For Black Americans especially, the cost of freedom has been immense — paid through generations of impossible decisions and forced compromises involving the loss of history, family unity, financial stability, and privacy, Bianca Tylak reported for openDemocracy.
The costs that emerged in the struggle to escape chattel slavery continue today, embedded in the carceral system as an ongoing scheme of racialized destabilization and economic extraction.
In this context, efforts to establish a universal basic income in the US should not be seen as charity or even policy innovation, but as necessary reparations and redress.
The 13th Amendment did not abolish slavery — it revised it and cloaked it in legality.
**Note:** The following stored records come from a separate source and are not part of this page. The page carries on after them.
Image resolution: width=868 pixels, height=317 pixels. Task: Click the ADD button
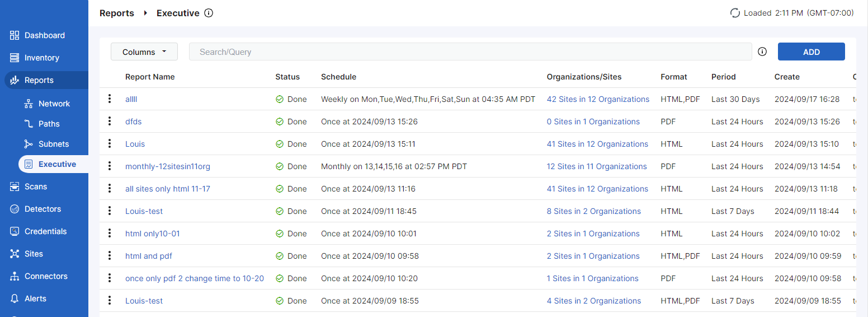[x=811, y=52]
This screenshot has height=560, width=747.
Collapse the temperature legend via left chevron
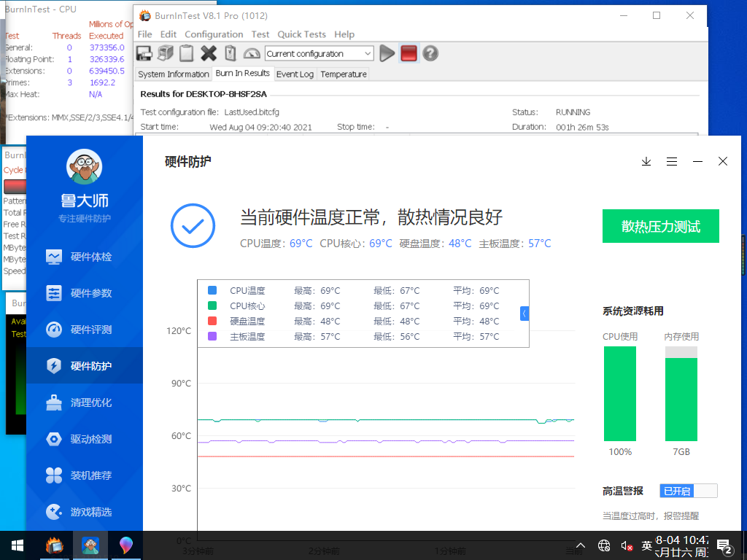coord(524,313)
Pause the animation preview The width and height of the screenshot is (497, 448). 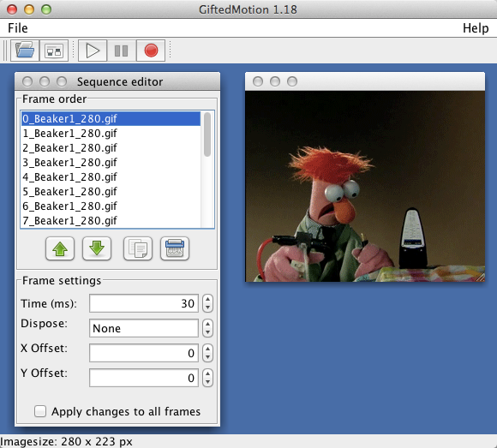122,51
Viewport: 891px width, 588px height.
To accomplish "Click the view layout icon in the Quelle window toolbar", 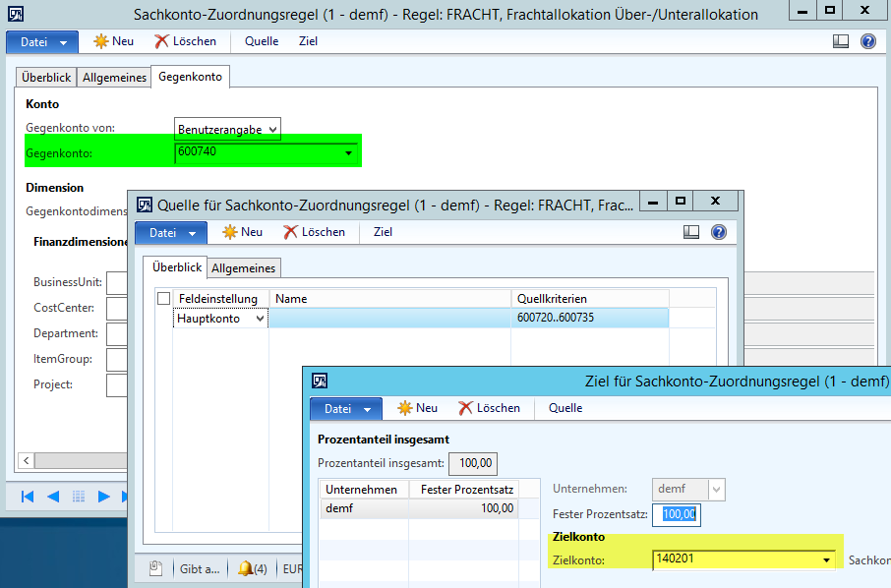I will [x=691, y=232].
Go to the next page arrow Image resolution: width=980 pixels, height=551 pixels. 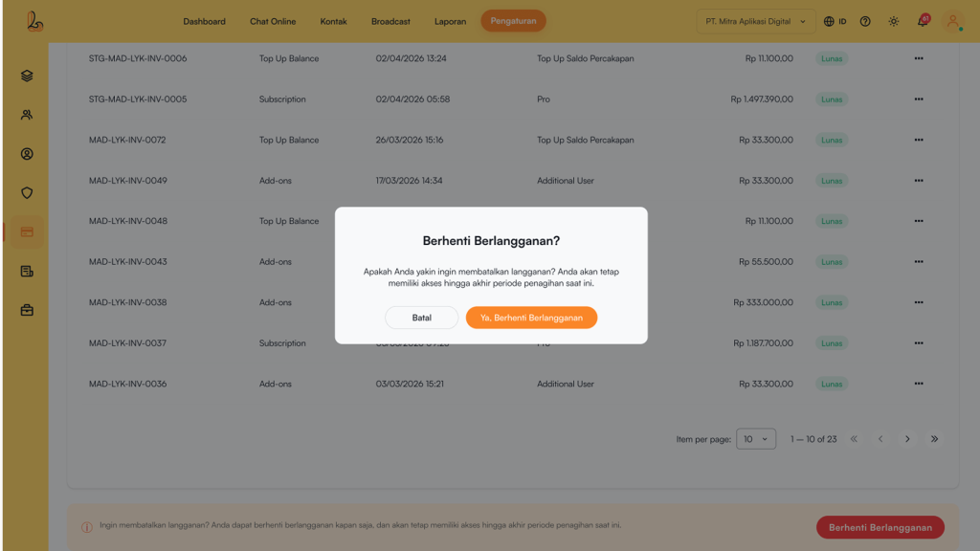coord(907,439)
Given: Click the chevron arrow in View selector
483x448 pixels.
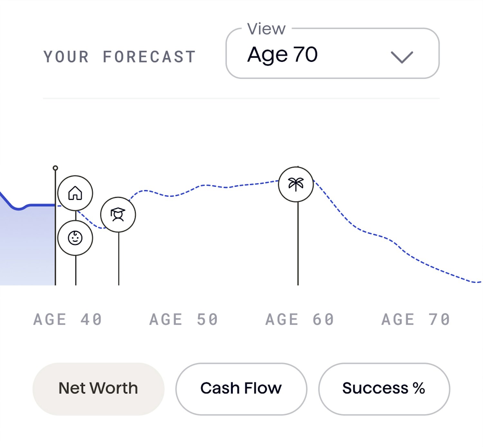Looking at the screenshot, I should [x=402, y=57].
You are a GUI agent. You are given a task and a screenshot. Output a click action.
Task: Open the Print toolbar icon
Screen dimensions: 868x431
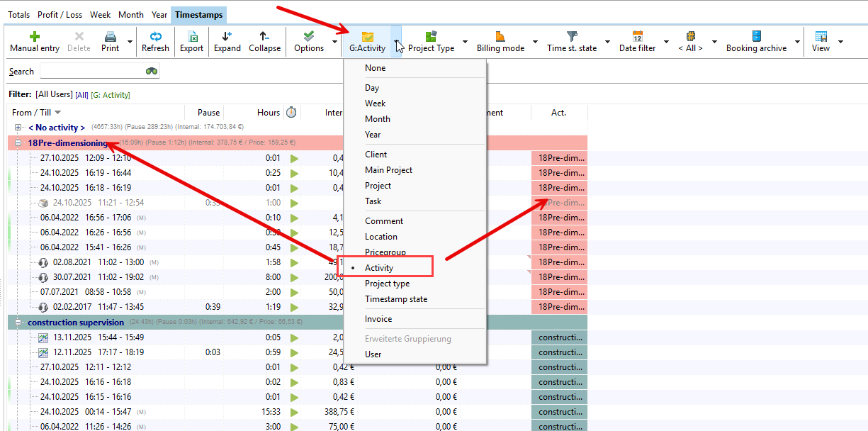(110, 37)
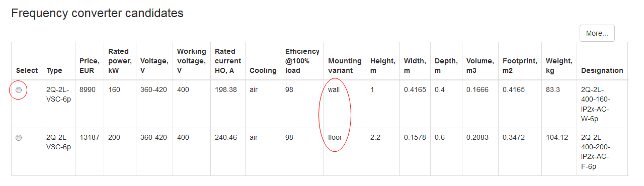Click the 198.38 rated current cell
The width and height of the screenshot is (644, 186).
tap(226, 90)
By including an exception clause allowing slavery “as punishment for a crime,” Congress preserved the grounds for forced labor.
In the aftermath of emancipation, Southern lawmakers used the clause to criminalize everyday Black life through Black Codes, funneling newly freed people into profitable “convict leasing” programs.
The US prison population shifted rapidly from predominantly white to predominantly Black, with labor exploitation at the system’s core.
This laid the foundation for today’s carceral state — a system that cages more than two million people, who remain unprotected from slavery.
Black Americans are incarcerated at five times the rate of white Americans. Slavery is not just the history of the US prison system. It is its present.